**What the task requires**
The lines to copy run from the one containing "Instruction: Select the KDJ indicator" to the end of the listing. Please write them out exactly, minus the pictures.

**Given records**
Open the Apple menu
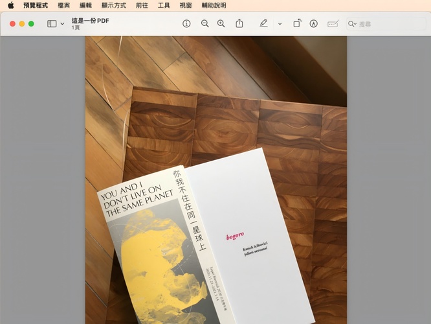The image size is (431, 324). pyautogui.click(x=10, y=5)
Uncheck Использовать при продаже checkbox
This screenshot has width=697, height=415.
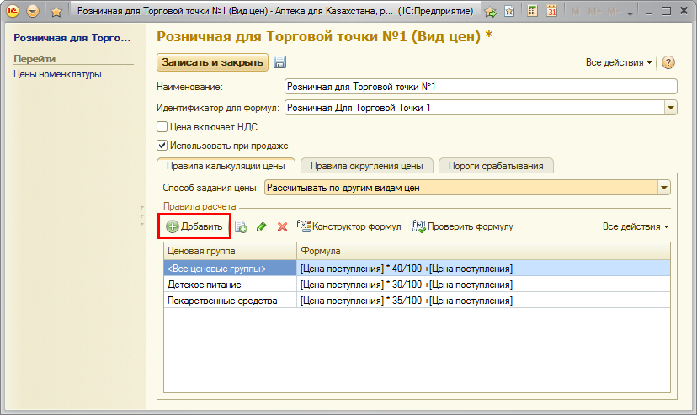coord(162,145)
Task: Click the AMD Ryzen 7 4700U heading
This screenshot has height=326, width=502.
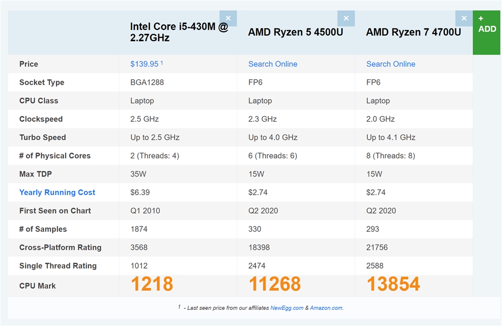Action: [x=414, y=32]
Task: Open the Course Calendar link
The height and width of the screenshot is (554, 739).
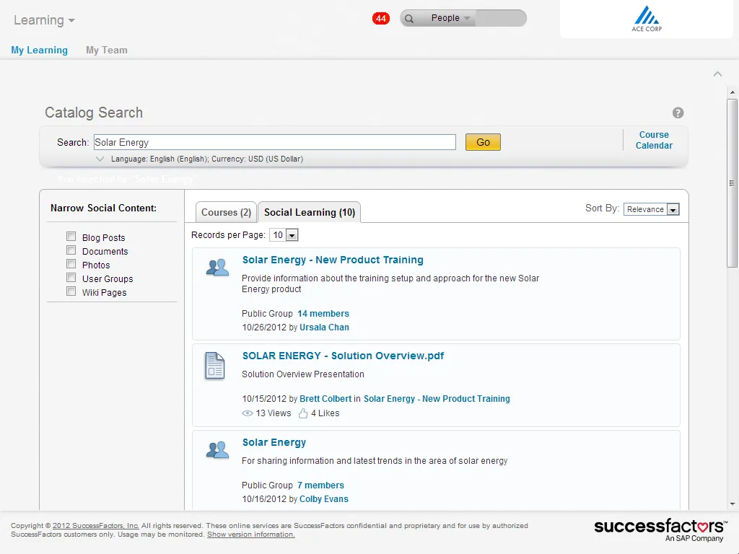Action: [x=654, y=140]
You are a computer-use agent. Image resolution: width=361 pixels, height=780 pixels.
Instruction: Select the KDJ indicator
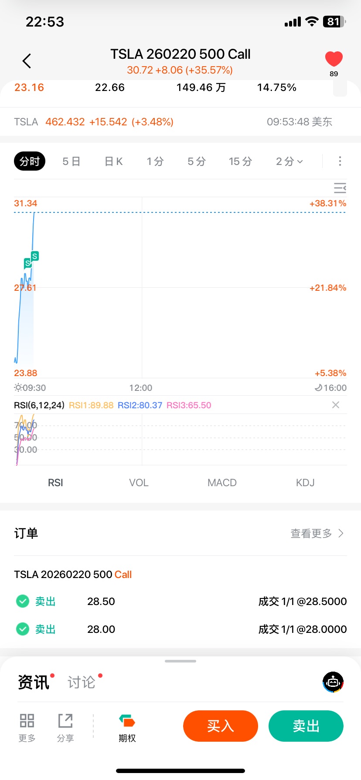click(x=305, y=483)
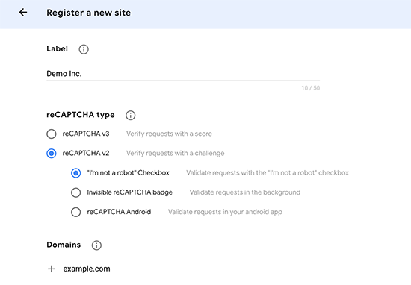Click "Validate requests in the background" description
411x285 pixels.
click(245, 192)
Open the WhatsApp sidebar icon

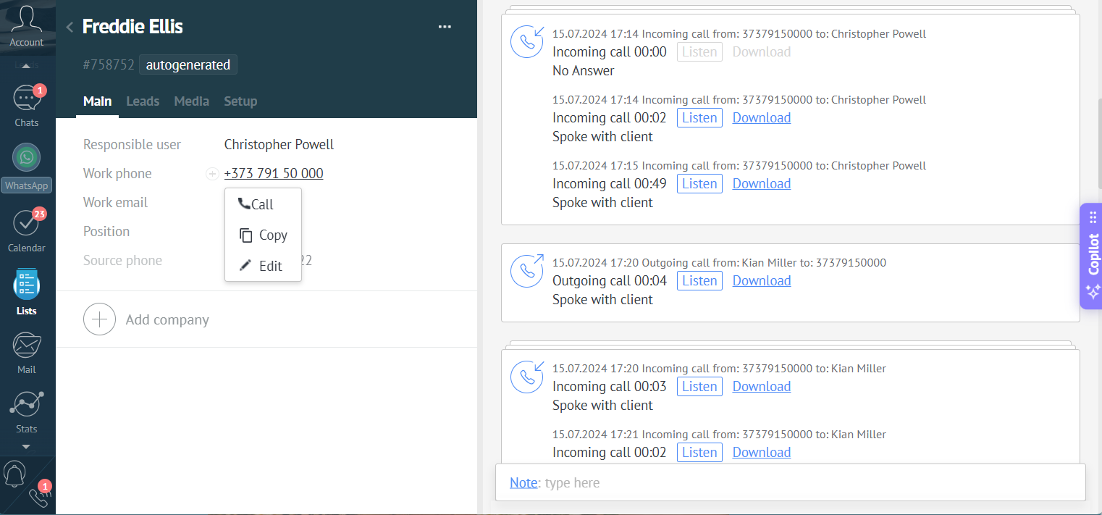pos(26,159)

**Written answer**
Instruction: Select the KDJ indicator
click(x=305, y=483)
Click "Validate requests in the background" description
411x285 pixels.
click(245, 192)
Open the WhatsApp sidebar icon

pos(26,159)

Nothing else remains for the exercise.